Überbrückungshilfe während eines Unterhaltsverfahrens

Mütter von Kindern, deren Unterhaltsanspruch noch nicht geklärt ist, können Überbrückungshilfe beanspruchen. Die zu erwartenden Kinderalimente können bis maximal 940 Franken pro Monat und Kind bevorschusst werden.
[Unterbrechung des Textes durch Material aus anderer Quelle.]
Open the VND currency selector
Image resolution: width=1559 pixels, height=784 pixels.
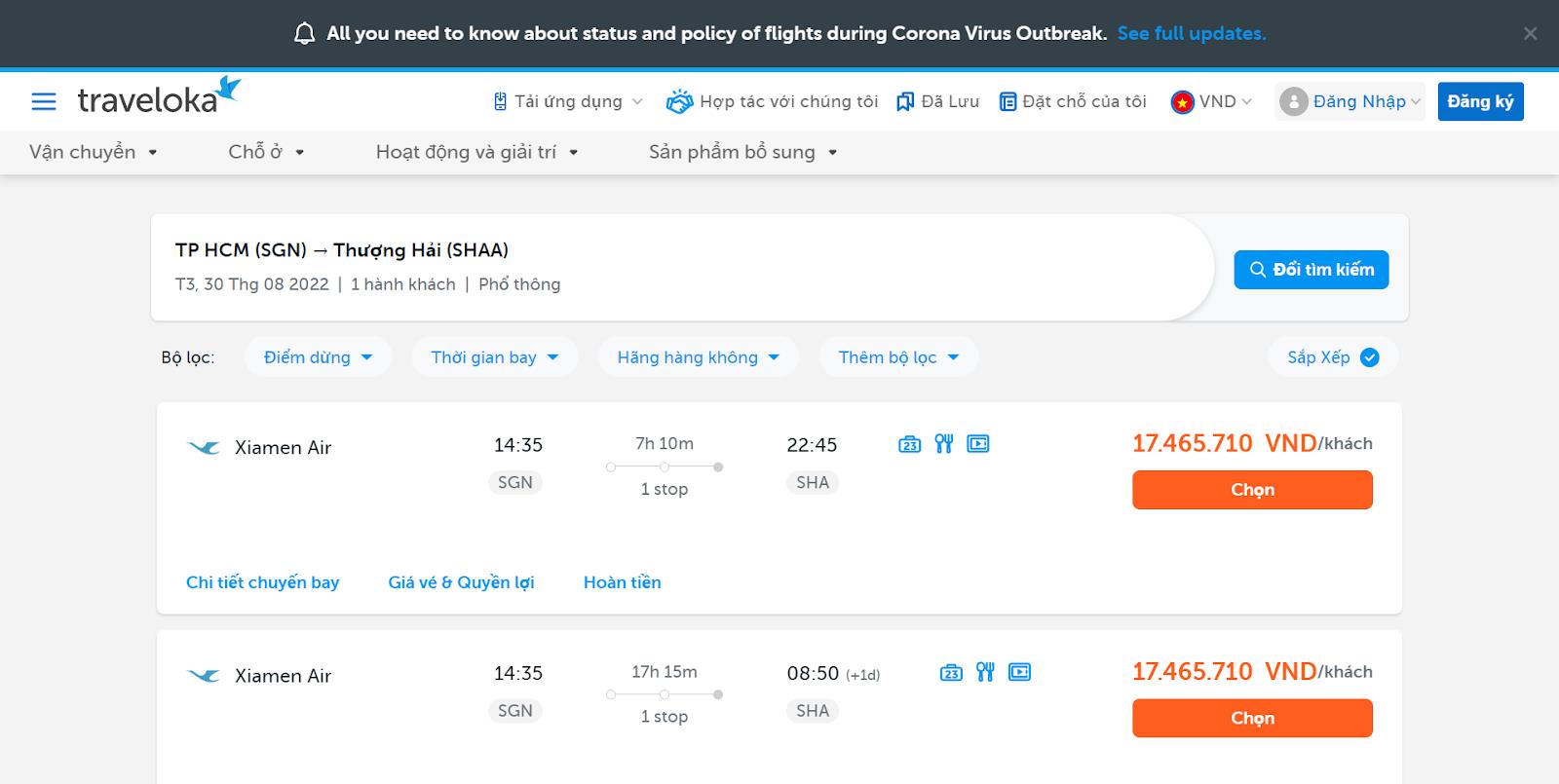[1211, 101]
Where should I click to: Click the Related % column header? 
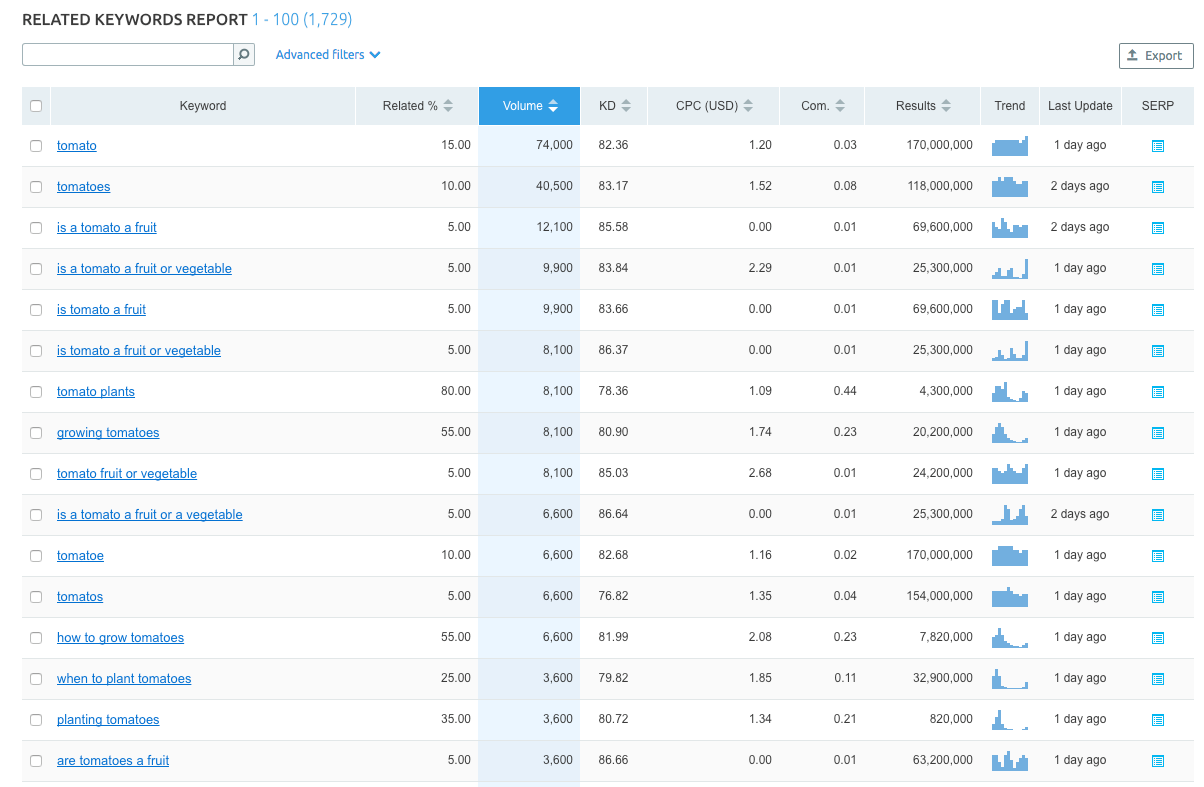[x=415, y=105]
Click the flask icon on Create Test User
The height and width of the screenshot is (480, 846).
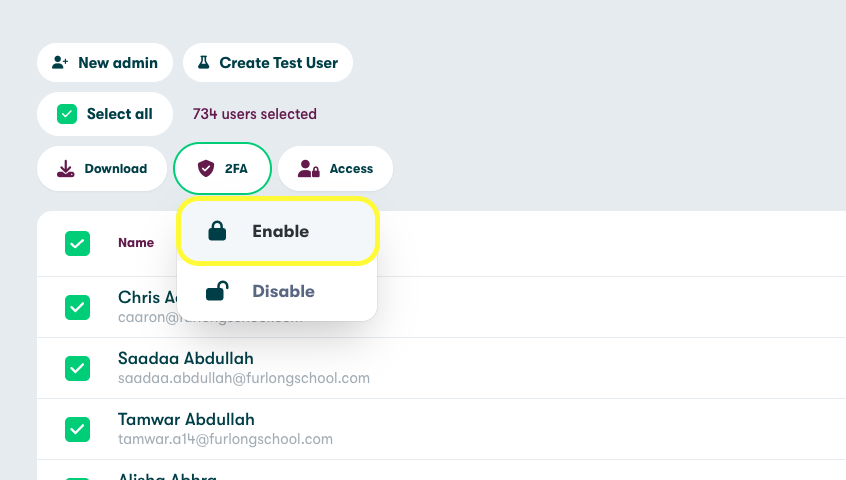204,62
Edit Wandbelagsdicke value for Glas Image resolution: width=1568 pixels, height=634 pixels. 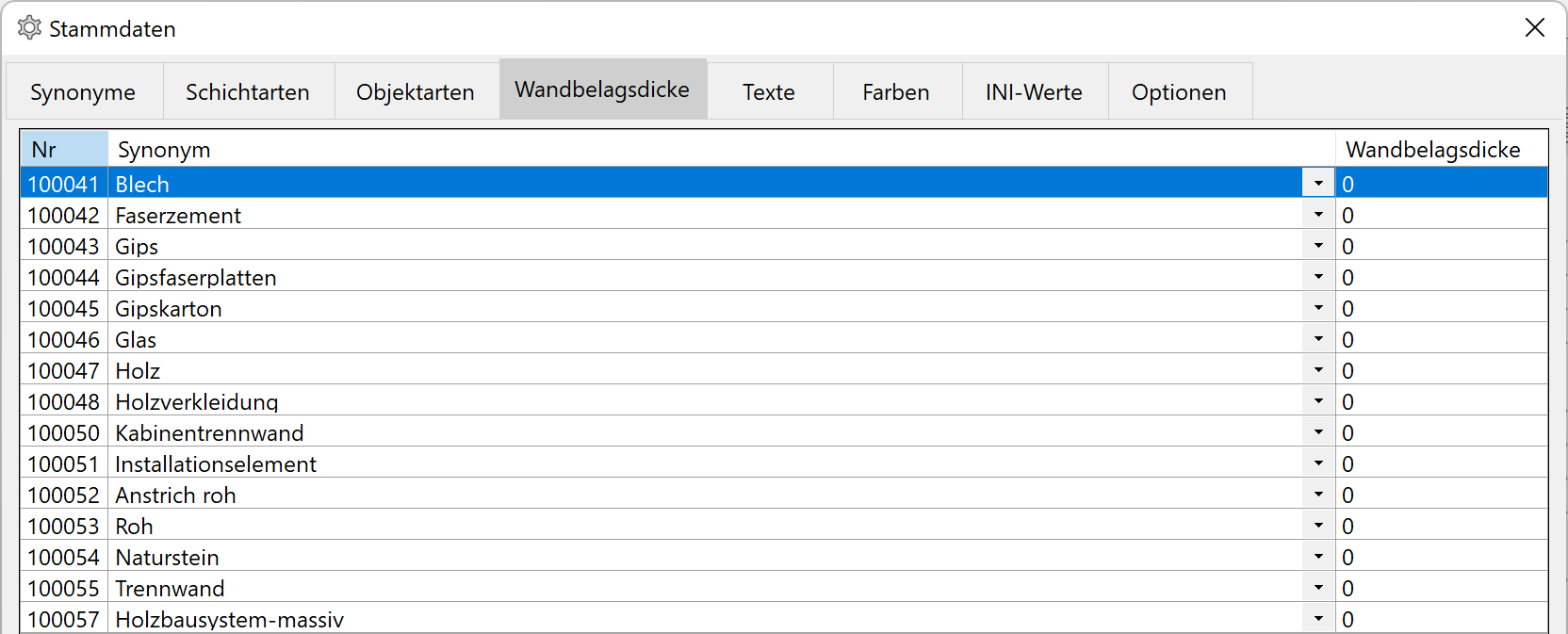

Voraussetzung zur Beantragung einer Überbrückungshilfe ist eine beim Gericht eingereichte Klageschrift, die einen bezifferten Unterhaltsbeitrag in Franken ausweist. Eine Überbrückungshilfe wird nur gewährt, wenn die Eltern nicht im gleichen Haushalt wohnen. Gemäss Kinder- und Jugendhilfegesetz und Verordnung über die Alimentenhilfe bestehen Einkommens- und Vermögensgrenzen.

Antrag stellen

In einem ersten Schritt wird durch eine Alimentenhilfestelle überprüft, ob ein Anspruch auf Überbrückungshilfe besteht. Falls ja, kann anschliessend ein Antrag bei der Wohnsitzgemeinde eingereicht werden. Sobald ein positiver Entscheid vorliegt, werden die zugesprochenen Beträge regelmässig überwiesen.